2026-06-03 · flo2 blog

Mistral API Guide: Models, Pricing & OpenAI-Compatible Setup

If you want capable models from a European provider with a clean, OpenAI-compatible surface, the Mistral API belongs on your shortlist. Mistral is a Paris-based lab that ships an unusually broad range: commercial flagship and small models for general chat and tool use, a line of open-weight models you can run yourself, and dedicated code models — Codestral and Devstral — aimed at developer workflows. You reach all of it through La Plateforme, Mistral's developer platform, using either Mistral's native client or the plain openai SDK pointed at one base URL. This guide covers the model families, getting a Mistral API key, the OpenAI-compatible setup with working examples, what Mistral is good at, Mistral API pricing conceptually, and where a gateway fits.

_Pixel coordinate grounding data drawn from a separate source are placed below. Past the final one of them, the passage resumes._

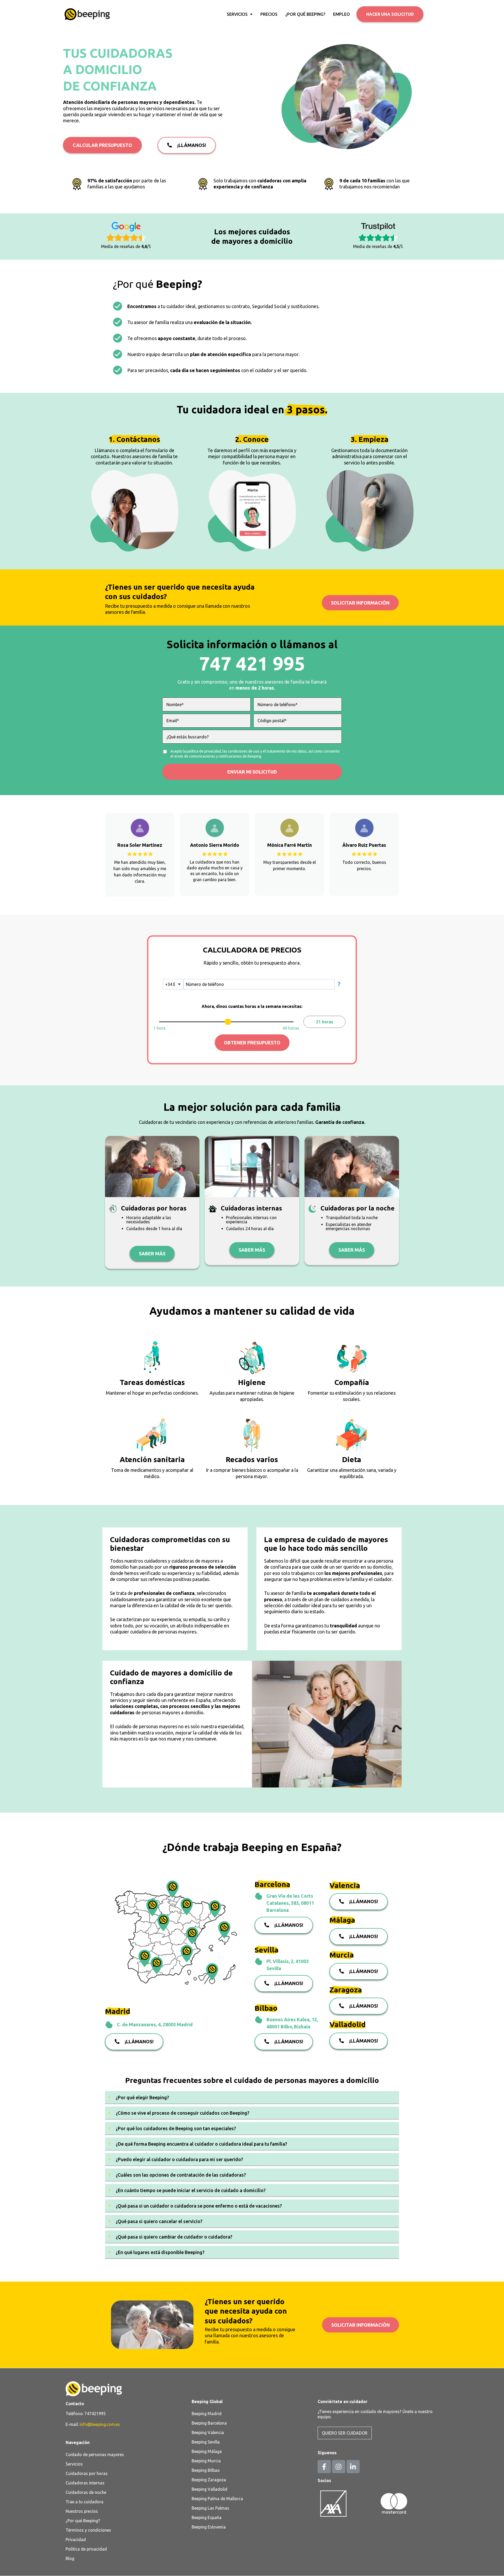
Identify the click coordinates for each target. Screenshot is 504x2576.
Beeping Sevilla (206, 2442)
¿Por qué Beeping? (83, 2520)
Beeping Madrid (207, 2413)
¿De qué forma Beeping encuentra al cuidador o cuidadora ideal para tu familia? (201, 2143)
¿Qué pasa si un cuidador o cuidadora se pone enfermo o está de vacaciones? (199, 2205)
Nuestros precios (82, 2511)
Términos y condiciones (88, 2530)
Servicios (74, 2464)
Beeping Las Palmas (210, 2508)
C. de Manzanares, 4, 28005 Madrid (155, 2024)
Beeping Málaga (207, 2451)
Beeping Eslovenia (209, 2527)
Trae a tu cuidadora (84, 2501)
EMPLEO (341, 14)
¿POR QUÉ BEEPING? (305, 14)
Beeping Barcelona (209, 2423)
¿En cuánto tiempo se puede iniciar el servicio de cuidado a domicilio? (191, 2190)
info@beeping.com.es (100, 2424)
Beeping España (207, 2517)
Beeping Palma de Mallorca (217, 2498)
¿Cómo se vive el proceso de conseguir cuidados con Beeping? (182, 2112)
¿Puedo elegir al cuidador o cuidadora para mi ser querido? (179, 2159)
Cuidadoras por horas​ (87, 2473)
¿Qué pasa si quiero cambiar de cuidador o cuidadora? (174, 2236)
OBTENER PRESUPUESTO (252, 1042)
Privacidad (76, 2539)
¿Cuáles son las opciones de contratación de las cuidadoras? (181, 2174)
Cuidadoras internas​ (85, 2482)
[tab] (252, 2097)
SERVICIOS (237, 14)
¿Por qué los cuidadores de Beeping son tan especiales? (176, 2128)
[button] (389, 14)
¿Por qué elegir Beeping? (142, 2097)
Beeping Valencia (208, 2432)
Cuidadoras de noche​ (86, 2492)
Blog (70, 2558)
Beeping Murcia (206, 2460)
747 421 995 (252, 663)
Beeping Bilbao (206, 2470)
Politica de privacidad (86, 2549)
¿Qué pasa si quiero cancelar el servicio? (159, 2221)
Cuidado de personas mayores (95, 2454)
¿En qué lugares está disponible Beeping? (160, 2252)
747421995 (95, 2413)
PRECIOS (268, 14)
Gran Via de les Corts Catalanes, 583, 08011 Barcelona (290, 1903)
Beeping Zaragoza (209, 2479)
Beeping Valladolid (209, 2489)
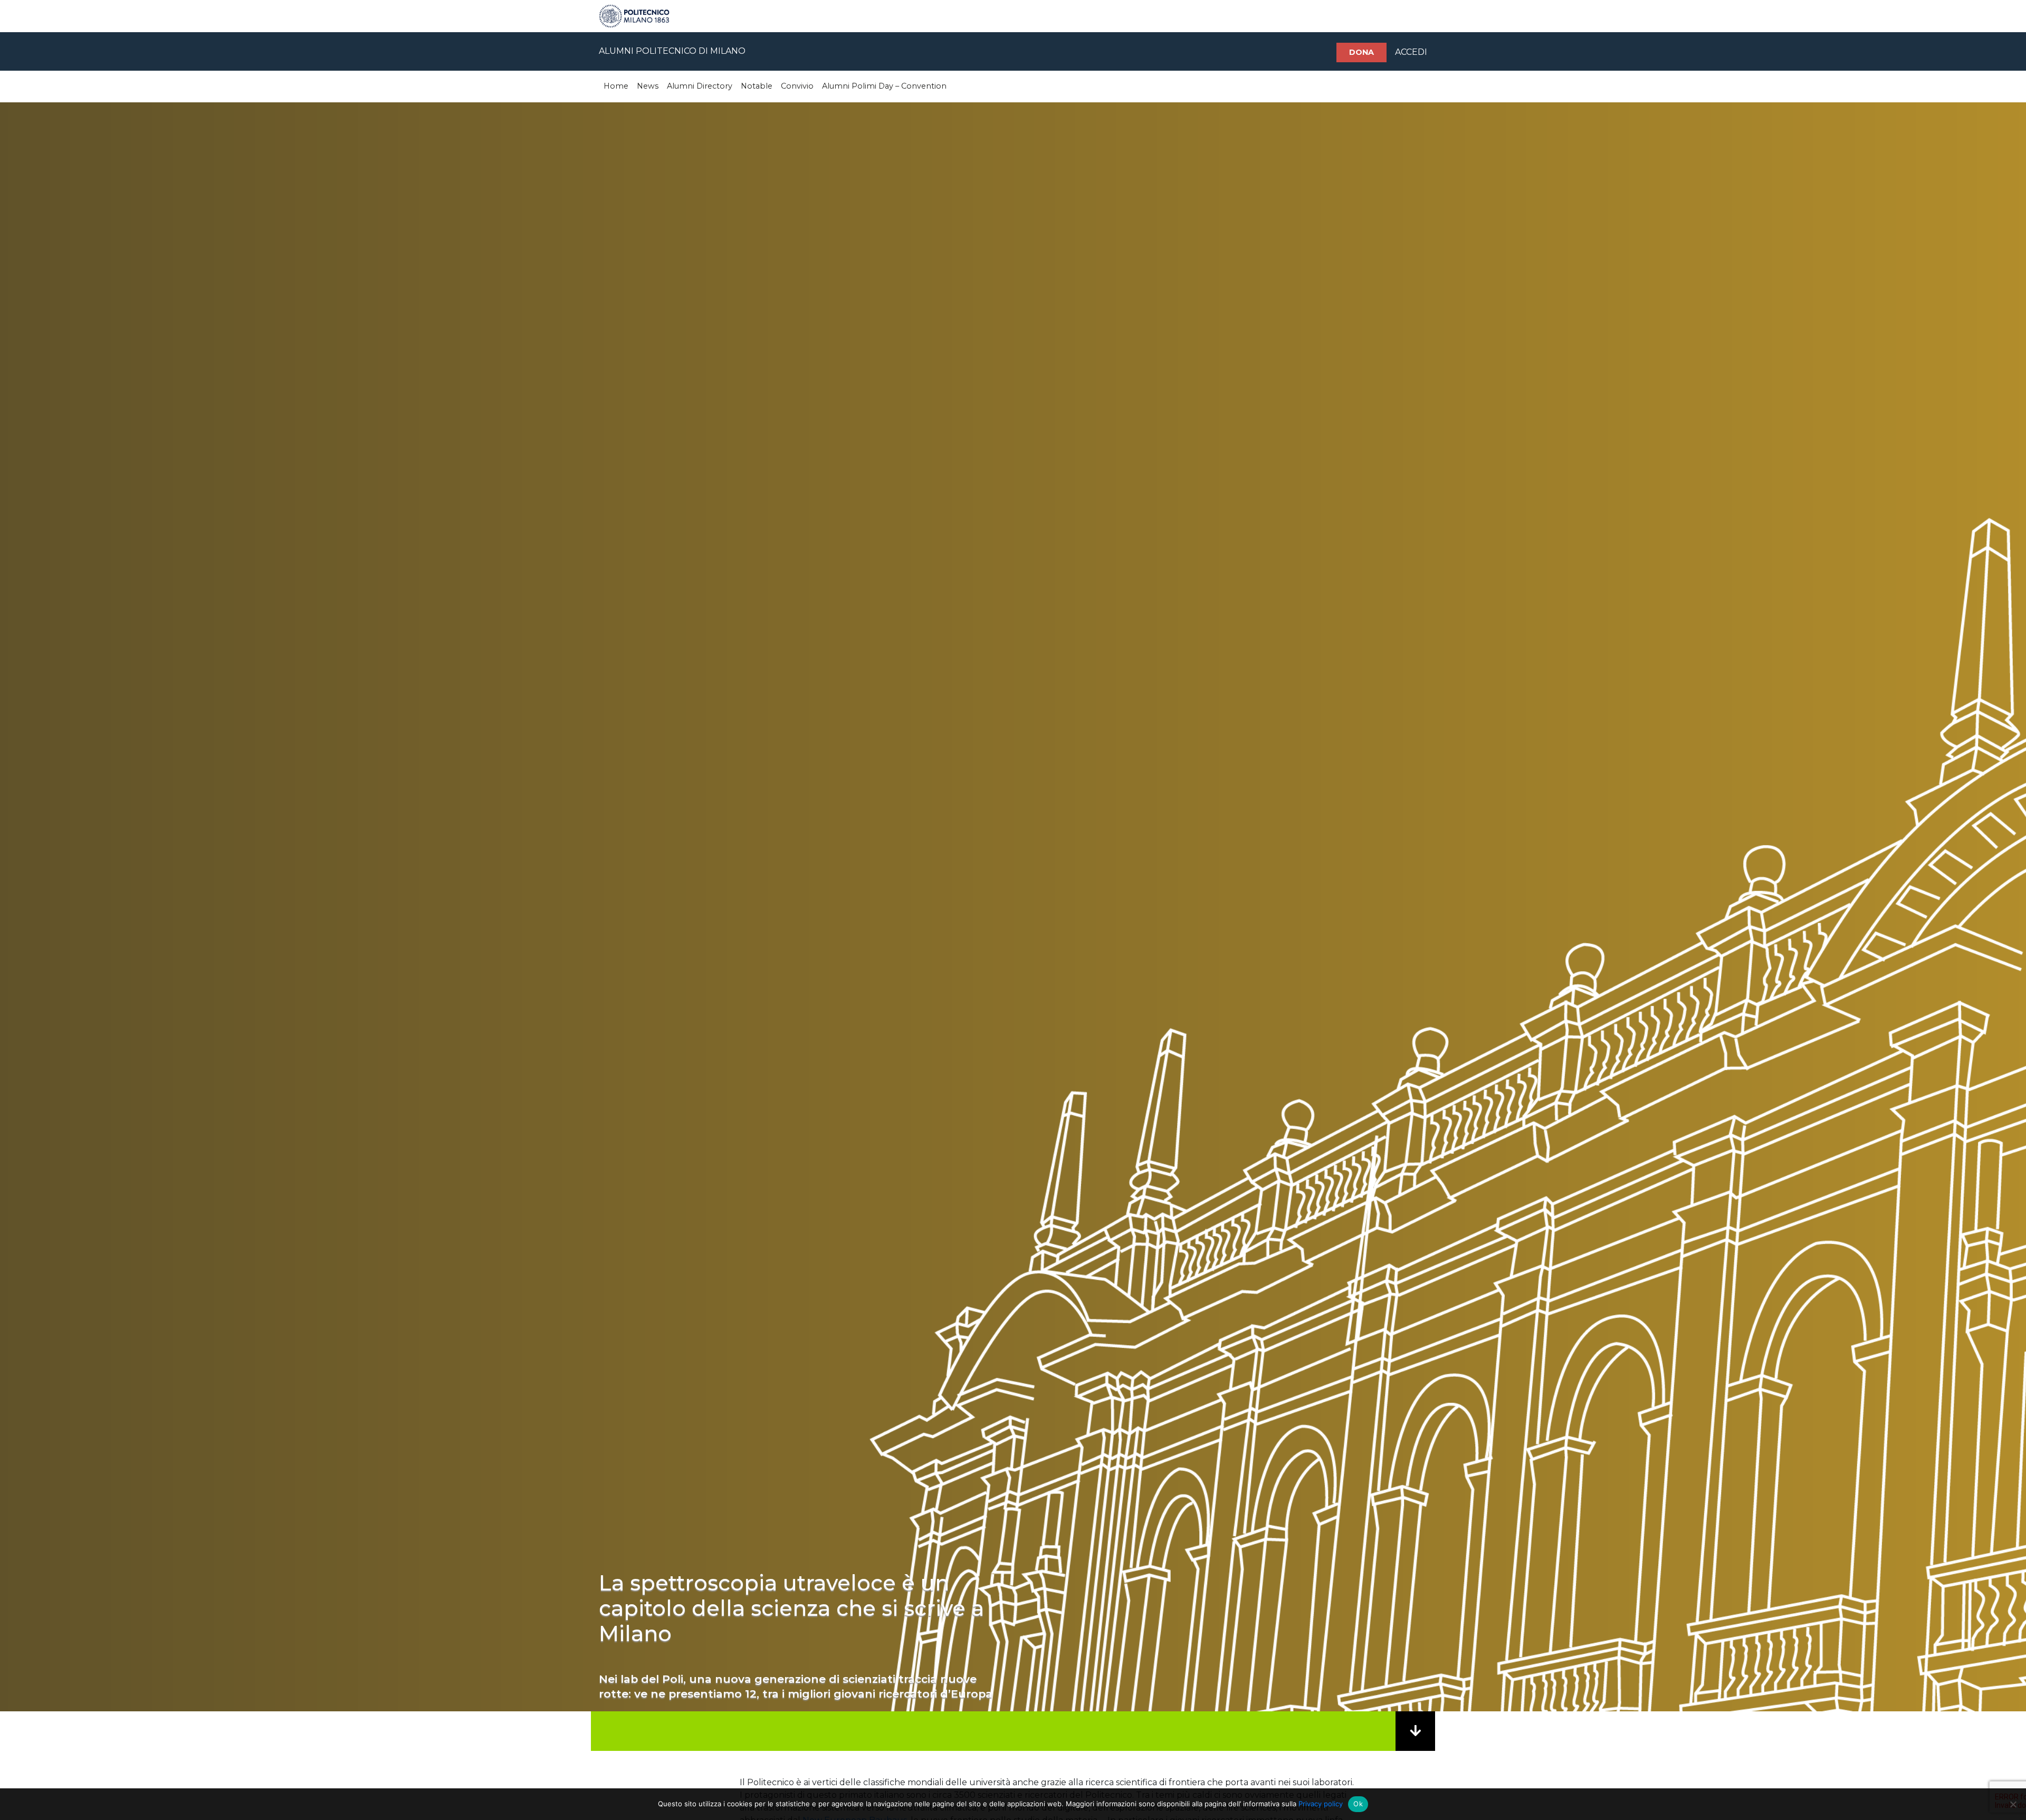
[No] (2013, 1804)
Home (616, 86)
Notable (756, 86)
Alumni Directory (699, 86)
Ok (1358, 1803)
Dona (1361, 52)
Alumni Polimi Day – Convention (884, 86)
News (647, 86)
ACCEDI (1411, 52)
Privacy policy (1320, 1803)
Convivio (797, 86)
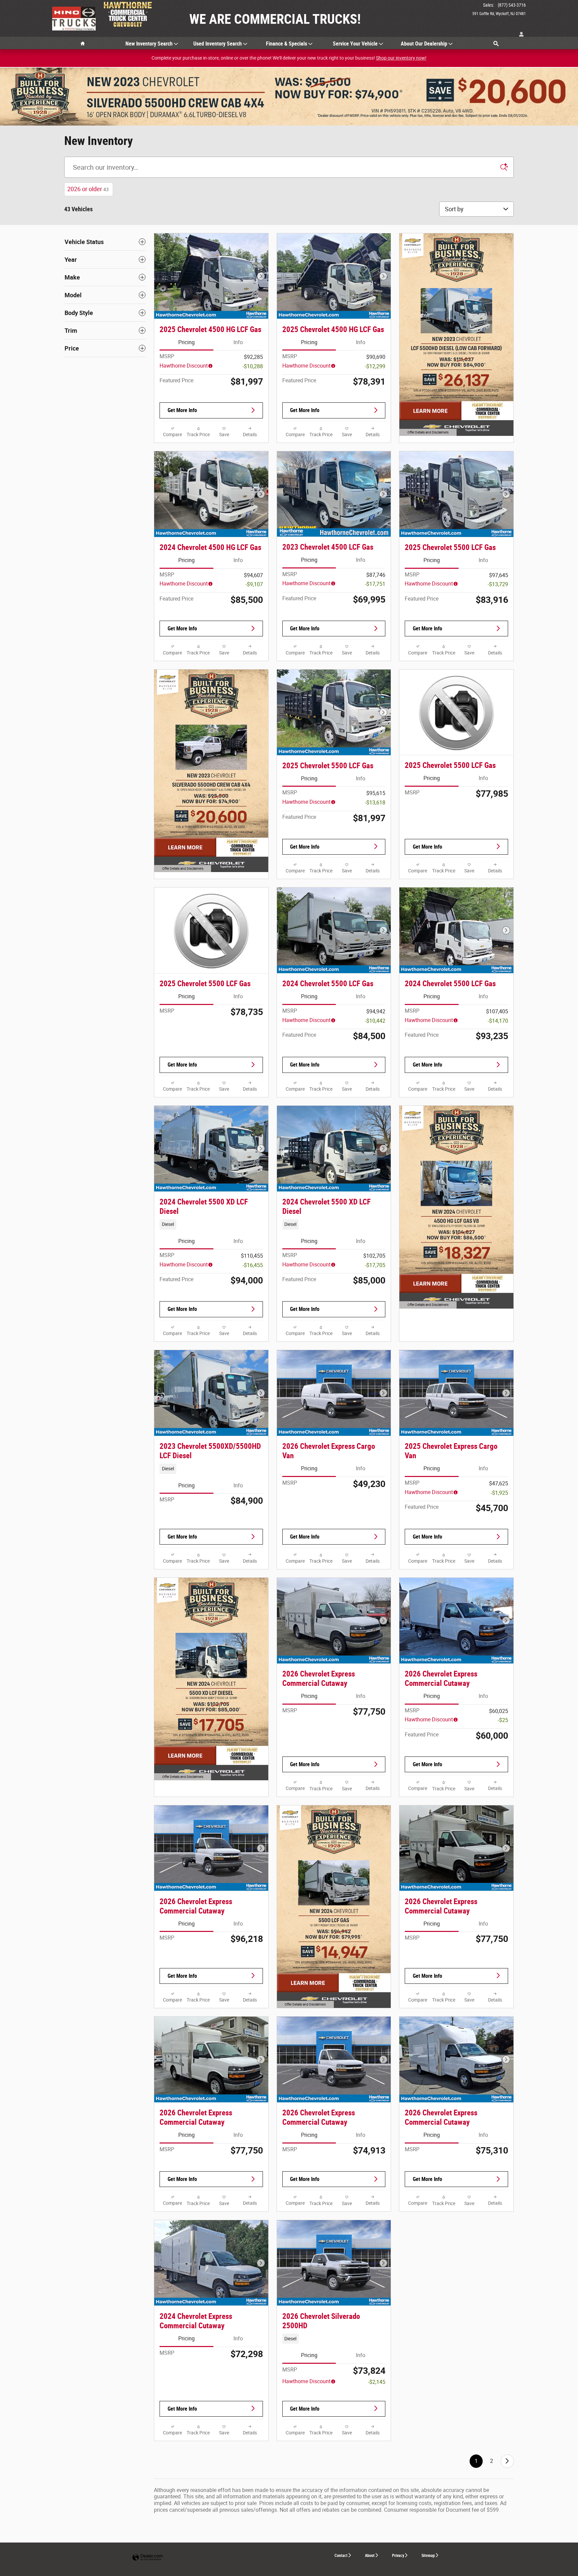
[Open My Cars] (519, 35)
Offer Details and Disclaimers (427, 433)
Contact (341, 2555)
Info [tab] (238, 342)
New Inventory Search (149, 44)
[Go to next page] (507, 2461)
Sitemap (428, 2555)
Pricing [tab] (186, 342)
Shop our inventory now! (401, 58)
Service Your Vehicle (355, 44)
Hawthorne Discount (184, 366)
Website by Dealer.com (147, 2557)
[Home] (74, 18)
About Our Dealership (424, 44)
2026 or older (88, 188)
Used (217, 44)
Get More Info (182, 410)
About (370, 2555)
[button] (211, 1224)
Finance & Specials (286, 44)
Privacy (398, 2555)
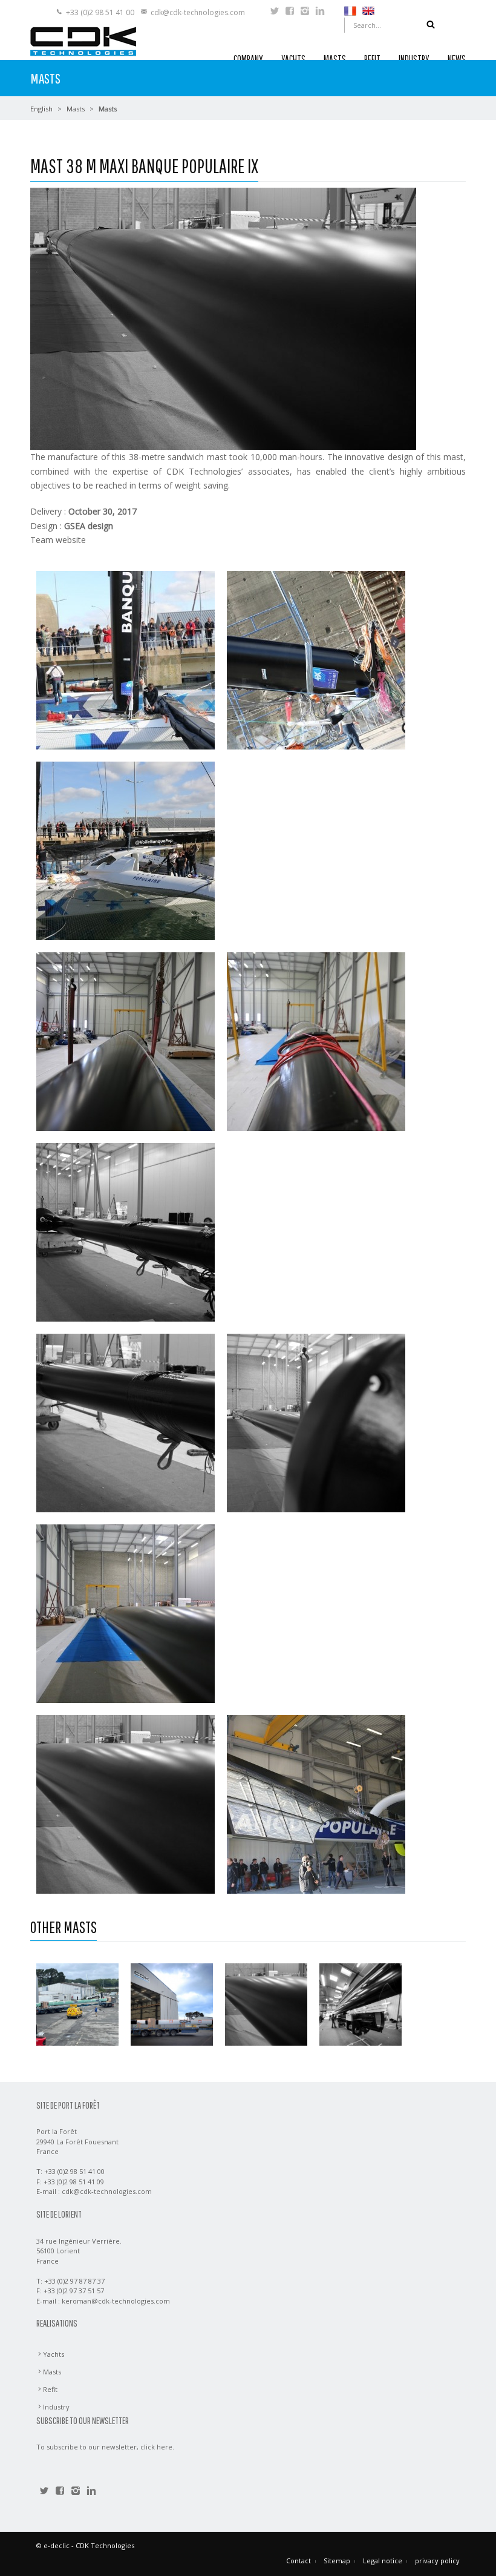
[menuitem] (350, 10)
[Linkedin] (320, 12)
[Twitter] (274, 12)
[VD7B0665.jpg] (316, 1422)
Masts (76, 108)
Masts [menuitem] (52, 2371)
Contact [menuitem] (298, 2560)
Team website (58, 539)
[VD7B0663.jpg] (125, 1422)
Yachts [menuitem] (53, 2354)
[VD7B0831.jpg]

One ground rule up front: model IDs, the exact lineup, and per-token prices on Mistral move quickly, and a name that's right today can be stale next quarter. Treat Mistral's official models and pricing pages as the source of truth and verify anything below against them before you ship. This guide gives you the shape, not hard-coded figures.

Mistral API models: commercial, open-weight, and code

Rather than memorizing version numbers, think about Mistral's catalog in three buckets — the framing outlasts any single ID.

Mistral also ships embedding models and has expanded into multimodal and OCR-style capabilities. Because all of this shifts as the lab releases new generations and deprecates old ones, check Mistral's current models page for live IDs, context windows, modalities, and deprecation dates before you hard-code a model string.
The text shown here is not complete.